◆ Task description: I need the lines below from the one with "The height and width of the screenshot is (453, 444)." down to the one with "You are a computer-use agent. Screen" reproduced exactly, both ends included, and nothing else.

Saved entries
━━━━━━━━━━━━━━━━
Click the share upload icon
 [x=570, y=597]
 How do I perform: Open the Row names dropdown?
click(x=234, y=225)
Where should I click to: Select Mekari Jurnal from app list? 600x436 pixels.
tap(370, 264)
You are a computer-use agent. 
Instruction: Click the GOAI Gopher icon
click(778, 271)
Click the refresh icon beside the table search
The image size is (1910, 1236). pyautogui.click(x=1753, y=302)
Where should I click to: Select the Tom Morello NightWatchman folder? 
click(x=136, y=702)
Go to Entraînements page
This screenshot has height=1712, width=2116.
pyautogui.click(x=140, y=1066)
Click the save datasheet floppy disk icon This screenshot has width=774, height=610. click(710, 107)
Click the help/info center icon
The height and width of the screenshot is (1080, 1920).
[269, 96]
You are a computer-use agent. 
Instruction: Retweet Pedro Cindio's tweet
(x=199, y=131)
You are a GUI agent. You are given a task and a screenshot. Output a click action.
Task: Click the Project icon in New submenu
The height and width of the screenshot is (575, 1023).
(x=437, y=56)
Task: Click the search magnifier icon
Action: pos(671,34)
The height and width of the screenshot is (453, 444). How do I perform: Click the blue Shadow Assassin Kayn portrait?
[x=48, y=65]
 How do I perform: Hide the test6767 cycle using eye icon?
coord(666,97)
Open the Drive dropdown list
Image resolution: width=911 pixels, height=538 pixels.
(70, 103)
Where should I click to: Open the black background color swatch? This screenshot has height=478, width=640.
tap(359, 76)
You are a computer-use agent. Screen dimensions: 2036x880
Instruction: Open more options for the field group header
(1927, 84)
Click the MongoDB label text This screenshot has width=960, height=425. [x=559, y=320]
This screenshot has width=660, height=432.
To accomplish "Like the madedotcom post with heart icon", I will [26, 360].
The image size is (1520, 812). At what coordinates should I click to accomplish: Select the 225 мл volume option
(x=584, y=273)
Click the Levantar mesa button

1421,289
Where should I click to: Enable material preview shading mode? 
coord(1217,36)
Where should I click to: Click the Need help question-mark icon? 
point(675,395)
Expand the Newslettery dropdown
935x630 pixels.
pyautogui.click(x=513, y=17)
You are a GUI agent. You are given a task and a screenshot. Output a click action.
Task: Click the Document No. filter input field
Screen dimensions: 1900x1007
━━━━━━━━━━━━━━━━
◆ Output of the exercise:
The height and width of the screenshot is (453, 444). How do I perform: Click the blue Shadow Assassin Kayn portrait?
[x=48, y=65]
 How do I perform: Hide the test6767 cycle using eye icon?
coord(666,97)
Open the Drive dropdown list
Image resolution: width=911 pixels, height=538 pixels.
(70, 103)
Where should I click to: Open the black background color swatch? This screenshot has height=478, width=640.
tap(359, 76)
You are a computer-use agent. Screen dimensions: 2036x880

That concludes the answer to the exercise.